╭─ Текст документа
Смотрим случайно попавшие к кому-то монографии о мастерах XX века (Рене Магрит, увлекавший в начале 60-х многих, оставлял Рогинского равнодушным). Читаем переводы каких-то статей и даже краткий пересказ крамольной книги Камиллы Грей о русском авангарде «Великий эксперимент». Художник смотрит чужие работы и думает о своих.

1964 год. Бывший кинотеатр «Диск» на Большой Марьинской за Рижским вокзалом. Нечто вроде молодежного клуба, где можно проявить какую-то культурную инициативу.

Выставка. Гриша Перченков. Алексей Панин. Миша Чернышов и Рогинский.

Почти как патриарх.

Его картинам было тесно в тех залах. Написанные с большой энергией, они смело боролись с пространством.

На выставке его заметили многие, то есть те, кто как-то определял моды и вкусы московского андеграунда.

Понравился ли он тогда этой некоронованной элите? Вопрос. Но запомнился точно.

Ничего общего — при совпадении иных моментов — с «барачной живописью» Оскара Рабина.

Добрый и талантливый Генрих Сапгир тогда же и дал броское определение — поп-арт. Рогинский поправил бы — советский. Здесь мы потом и спорили. Слово «советский» немного обижало: действительность была советская, но не искусство.

Поп-арт — в конце концов детище, выражаясь языком вульгарной социологии, общества потребления, его эстетики. И какая радость быть еще одним поп-артистом? С другой стороны, в мире часто синхронно происходят непредсказуемые события в разных точках.

Хрущ-арт? Искусство, вдохновленное, именно вдохновленное, этим кратким историческим промежутком, когда казалось, что жизнь вот-вот станет не только интересной, но и свободной? И какое удивительное чувство гармонии было в этих «примитивах»!

* * *

В 1976 году в залах МОСХа на Беговой была открыта большая выставка двенадцати художников. Своего рода двенадцать маленьких персональных выставок.

Рогинский показывал шестнадцать работ. Три городских жанра шестьдесят второго года и работы из серий «Кафель», «Примусы», «Спички». 1962–1967 годы и ничего из сделанного позже. Только Леонид Берлин под обычным названием «Трагедия войны» выставил сделанный еще в шестидесятом году проект памятника жертвам сталинизма. Остальные участники выставки показывали в основном последние работы. Художники так устроены, что последние вещи считают лучшими и главными.
╰─
*Задания*
A: Ответьте на вопросы по тексту о Рогинском.
(i) Где проходила выставка 1964 года?
(ii) Кто дал работам Рогинского определение «поп-арт»?
(iii) Сколько работ Рогинский показывал на выставке 1976 года?
B: Перепишите без изменений фрагмент текста о Рогинском от слов «1964 год. Бывший» до слов «боролись с пространством.» включительно.
C: Продолжите текст о Рогинском, начав сразу после его последнего предложения.
Записи взяты из другого источника.
╭─ Выдержка из данных
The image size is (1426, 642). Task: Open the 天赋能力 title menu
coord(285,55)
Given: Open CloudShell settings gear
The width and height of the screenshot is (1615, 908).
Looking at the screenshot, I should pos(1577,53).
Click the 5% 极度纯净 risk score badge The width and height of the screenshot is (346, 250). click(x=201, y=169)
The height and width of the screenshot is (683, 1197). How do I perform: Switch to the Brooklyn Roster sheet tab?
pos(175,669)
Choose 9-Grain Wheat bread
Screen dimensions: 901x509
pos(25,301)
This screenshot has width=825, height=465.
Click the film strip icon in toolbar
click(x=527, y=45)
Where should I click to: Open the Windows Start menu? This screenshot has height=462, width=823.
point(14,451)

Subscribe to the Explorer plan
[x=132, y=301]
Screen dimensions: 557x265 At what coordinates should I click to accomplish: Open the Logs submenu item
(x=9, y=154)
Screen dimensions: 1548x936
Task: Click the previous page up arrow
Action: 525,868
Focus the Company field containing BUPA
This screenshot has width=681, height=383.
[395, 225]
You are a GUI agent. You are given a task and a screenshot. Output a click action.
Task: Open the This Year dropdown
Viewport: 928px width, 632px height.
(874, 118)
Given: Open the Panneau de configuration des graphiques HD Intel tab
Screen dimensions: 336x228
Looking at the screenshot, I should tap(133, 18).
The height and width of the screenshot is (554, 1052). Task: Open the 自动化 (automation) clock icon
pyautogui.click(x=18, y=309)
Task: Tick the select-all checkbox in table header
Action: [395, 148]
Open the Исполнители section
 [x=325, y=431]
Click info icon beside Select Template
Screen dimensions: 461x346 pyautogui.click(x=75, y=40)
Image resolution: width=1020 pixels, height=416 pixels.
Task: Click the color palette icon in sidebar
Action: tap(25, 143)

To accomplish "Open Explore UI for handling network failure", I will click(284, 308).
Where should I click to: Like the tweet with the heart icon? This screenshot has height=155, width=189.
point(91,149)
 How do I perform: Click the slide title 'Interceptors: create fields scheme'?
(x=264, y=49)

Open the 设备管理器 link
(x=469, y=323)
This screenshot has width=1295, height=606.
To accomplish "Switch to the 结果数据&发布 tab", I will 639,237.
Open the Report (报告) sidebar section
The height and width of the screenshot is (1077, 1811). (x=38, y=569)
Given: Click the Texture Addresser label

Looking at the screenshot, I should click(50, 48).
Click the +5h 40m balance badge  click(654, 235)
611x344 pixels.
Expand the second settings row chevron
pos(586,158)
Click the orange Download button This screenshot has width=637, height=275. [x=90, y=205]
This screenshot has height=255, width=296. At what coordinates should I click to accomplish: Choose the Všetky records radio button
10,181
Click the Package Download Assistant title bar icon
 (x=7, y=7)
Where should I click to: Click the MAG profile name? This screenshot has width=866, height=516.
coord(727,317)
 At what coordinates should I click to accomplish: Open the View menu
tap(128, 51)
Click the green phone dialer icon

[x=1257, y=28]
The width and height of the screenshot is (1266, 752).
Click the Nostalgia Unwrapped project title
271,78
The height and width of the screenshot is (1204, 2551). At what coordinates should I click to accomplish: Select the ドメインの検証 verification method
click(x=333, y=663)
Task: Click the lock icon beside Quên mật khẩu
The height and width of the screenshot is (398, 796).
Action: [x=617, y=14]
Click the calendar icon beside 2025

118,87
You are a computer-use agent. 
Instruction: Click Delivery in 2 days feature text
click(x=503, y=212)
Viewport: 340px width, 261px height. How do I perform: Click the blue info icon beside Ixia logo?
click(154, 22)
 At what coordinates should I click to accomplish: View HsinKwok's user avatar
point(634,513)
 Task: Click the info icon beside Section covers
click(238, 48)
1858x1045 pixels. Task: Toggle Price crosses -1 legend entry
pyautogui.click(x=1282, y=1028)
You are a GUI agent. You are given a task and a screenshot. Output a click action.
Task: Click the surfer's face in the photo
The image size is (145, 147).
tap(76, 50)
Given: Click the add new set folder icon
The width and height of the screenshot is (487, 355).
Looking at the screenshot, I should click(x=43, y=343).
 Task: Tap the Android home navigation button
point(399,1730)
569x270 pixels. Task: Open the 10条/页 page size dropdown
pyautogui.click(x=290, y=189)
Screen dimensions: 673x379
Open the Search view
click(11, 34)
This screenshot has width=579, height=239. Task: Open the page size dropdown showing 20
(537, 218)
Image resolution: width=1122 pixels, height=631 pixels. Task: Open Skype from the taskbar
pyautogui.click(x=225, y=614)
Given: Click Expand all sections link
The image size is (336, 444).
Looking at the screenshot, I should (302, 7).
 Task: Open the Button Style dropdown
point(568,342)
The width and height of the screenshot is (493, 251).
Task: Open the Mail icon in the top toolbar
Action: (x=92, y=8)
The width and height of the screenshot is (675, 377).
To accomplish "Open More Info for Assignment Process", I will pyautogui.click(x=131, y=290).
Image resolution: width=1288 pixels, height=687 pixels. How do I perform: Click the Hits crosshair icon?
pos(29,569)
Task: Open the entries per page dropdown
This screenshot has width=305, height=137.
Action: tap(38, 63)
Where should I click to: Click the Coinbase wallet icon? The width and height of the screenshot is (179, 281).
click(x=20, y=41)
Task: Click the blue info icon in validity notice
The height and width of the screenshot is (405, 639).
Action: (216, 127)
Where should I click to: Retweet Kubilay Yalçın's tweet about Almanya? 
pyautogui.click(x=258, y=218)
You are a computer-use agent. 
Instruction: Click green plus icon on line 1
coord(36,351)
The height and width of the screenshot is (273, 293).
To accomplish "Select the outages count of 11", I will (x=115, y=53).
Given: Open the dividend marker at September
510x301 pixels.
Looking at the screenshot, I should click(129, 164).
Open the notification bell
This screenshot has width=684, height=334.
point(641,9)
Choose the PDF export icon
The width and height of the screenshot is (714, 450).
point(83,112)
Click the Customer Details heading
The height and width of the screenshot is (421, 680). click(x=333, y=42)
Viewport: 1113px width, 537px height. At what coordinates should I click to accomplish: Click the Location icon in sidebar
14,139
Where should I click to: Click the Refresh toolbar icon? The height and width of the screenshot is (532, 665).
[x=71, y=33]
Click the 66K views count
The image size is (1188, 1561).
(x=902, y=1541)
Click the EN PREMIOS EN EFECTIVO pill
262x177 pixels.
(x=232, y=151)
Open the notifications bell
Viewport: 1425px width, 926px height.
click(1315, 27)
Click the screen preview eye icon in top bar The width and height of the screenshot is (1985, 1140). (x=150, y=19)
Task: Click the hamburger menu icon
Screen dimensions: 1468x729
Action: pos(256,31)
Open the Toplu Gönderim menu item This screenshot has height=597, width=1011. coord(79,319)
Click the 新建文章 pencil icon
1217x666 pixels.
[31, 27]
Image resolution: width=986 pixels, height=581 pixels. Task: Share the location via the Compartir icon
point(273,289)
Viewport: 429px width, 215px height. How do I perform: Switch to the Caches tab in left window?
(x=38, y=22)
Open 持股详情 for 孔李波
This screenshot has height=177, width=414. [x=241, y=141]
╰─
*Ответы*
A:
(i) В бывшем кинотеатре «Диск» на Большой Марьинской за Рижским вокзалом.
(ii) Генрих Сапгир.
(iii) Шестнадцать.

B:
1964 год. Бывший кинотеатр «Диск» на Большой Марьинской за Рижским вокзалом. Нечто вроде молодежного клуба, где можно проявить какую-то культурную инициативу.

Выставка. Гриша Перченков. Алексей Панин. Миша Чернышов и Рогинский.

Почти как патриарх.

Его картинам было тесно в тех залах. Написанные с большой энергией, они смело боролись с пространством.

C:
Иные из знакомых недоумевали. Но выбор, сделанный Рогинским, был психологически безупречно точным. Зритель мало знал, что происходило и происходит в художественном мире. Но ему хотелось увидеть что-то новое, не связанное с тем, что он видел в Манеже и советских музеях. («Примитивы» Рогинского — а я употребляю это слово с нескрываемым уважением (в девятнадцатом веке так говорили о ранних фламандцах и ранних итальянцах) — не есть ли и впрямь московская реплика на поп-арт?) Впрочем, зритель имел весьма смутное представление о поп-арте и его символе веры: Искусство — продукт массового производства, дорогой, очень дорогой. Банальность превыше всего, и сделаем вид, что у нас нет индивидуальности. Кто притворится безличным лучше всех, тот и победит. Эстетизм отменяется, и эстетизм продается в новой упаковке.

Профессионалы-то, конечно, уже догадывались, что поп-арт — уже вчерашний день. И что Рогинский — художник совсем другой, чем Джаспер Джонс или Лихтенштейн. Но и профессионалов работы Рогинского ставили в тупик.

Шаг вперед, и уже начнется концептуализм. Но что здесь за концепция?

Сегодня, уже зная все о концептуализме (о том, что преподносило себя как таковой), мы видим, как боялись концептуалисты диалога с предметом. Предмет — строгий экзаменатор. Рогинский, не написав, в сущности, ни одной работы, которую можно было бы назвать натюрмортом, этот экзамен выдержал.

Совсем маленький шаг вперед, и мы уже окажемся в зоне соц-арта. Им увлекались его добрые знакомые. Леонид Соков, по-плотницки ясно делавший свои объекты. Александр Косолапов, поэт наглядной агитации.

Рогинский когда-то одним из первых обратил внимание на оптическую выразительность дурацких лозунгов и стендов, железнодорожных знаков.

Автор альбома «Соц-арт» О. Холмогорова поместила «Дверь» Рогинского в начале книги как своего рода введение в соц-арт и тактично обошла вопрос о том, имеет или не имеет Рогинский отношение к соц-арту.

Еще шаг...

Что же не устраивало Рогинского в художественной ситуации конца шестидесятых? Вокруг были одни гении. Все делали историю, а не просто работали. Игра в историческую значительность — одно из страшных проклятий, отпущенных искусству двадцатого века. Места на кладбище продаются, и можно заказать памятник самому себе.

Рогинский перебрал все варианты. Он написал все, что хотел. Примусы. По-своему монументальные. Двери — живые пластические объекты. Плитки — клетки пространства, элементарные и таинственные, как любая простая вещь.

Что дальше?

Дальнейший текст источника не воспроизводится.